• [EXERCISE] Gather each line from the items below that contains the word "screenshot" and copy those lines in full.

• [DATASET ROWS]
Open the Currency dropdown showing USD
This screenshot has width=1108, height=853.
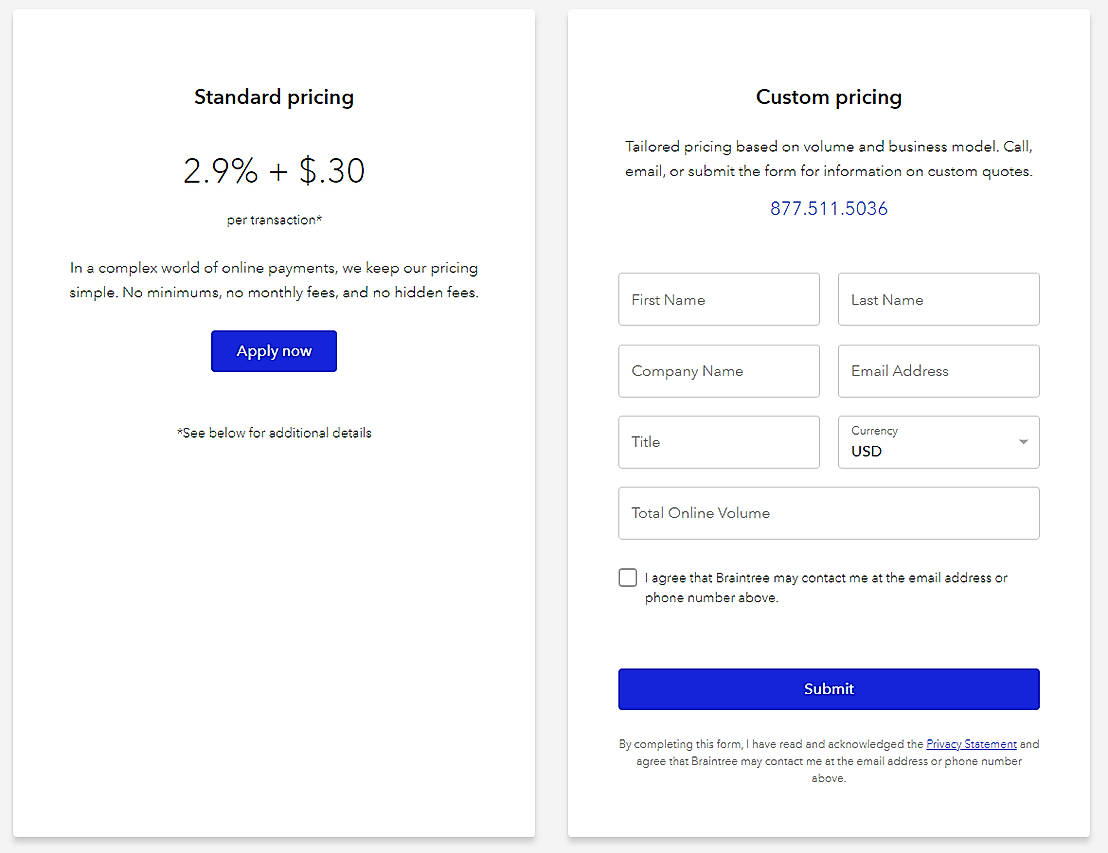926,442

---

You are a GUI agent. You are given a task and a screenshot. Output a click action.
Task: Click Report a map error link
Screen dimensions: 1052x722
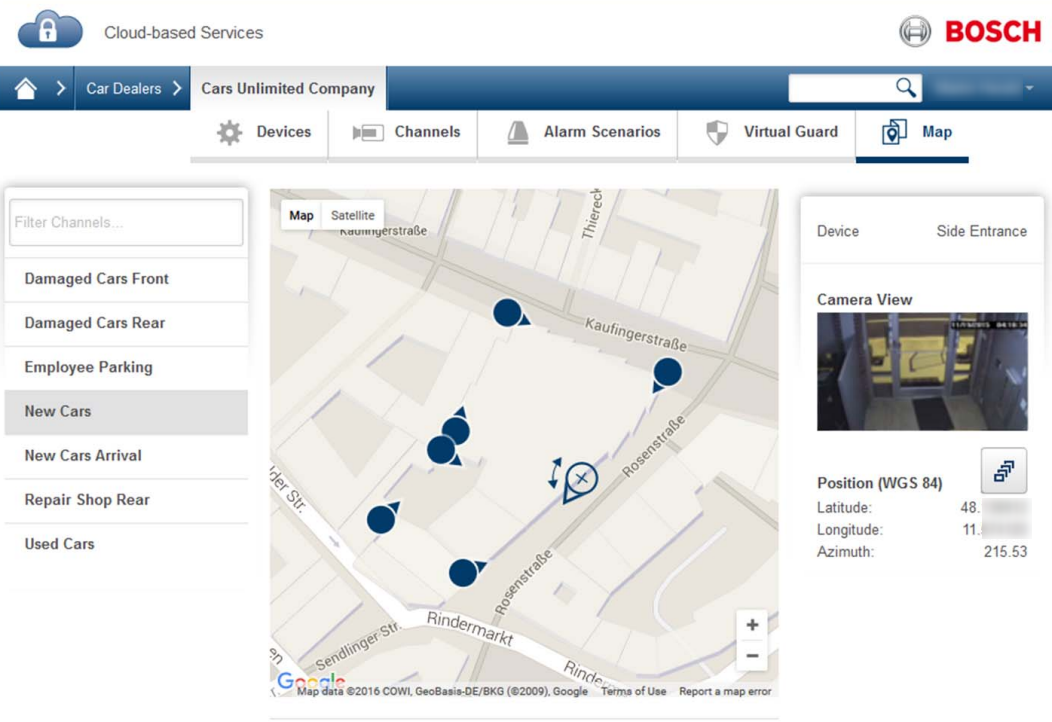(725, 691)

• [OUTPUT FOR THIS EXERCISE]
This screenshot has width=1108, height=853.
You are a GUI agent. You are given a task and a screenshot. Output a click action.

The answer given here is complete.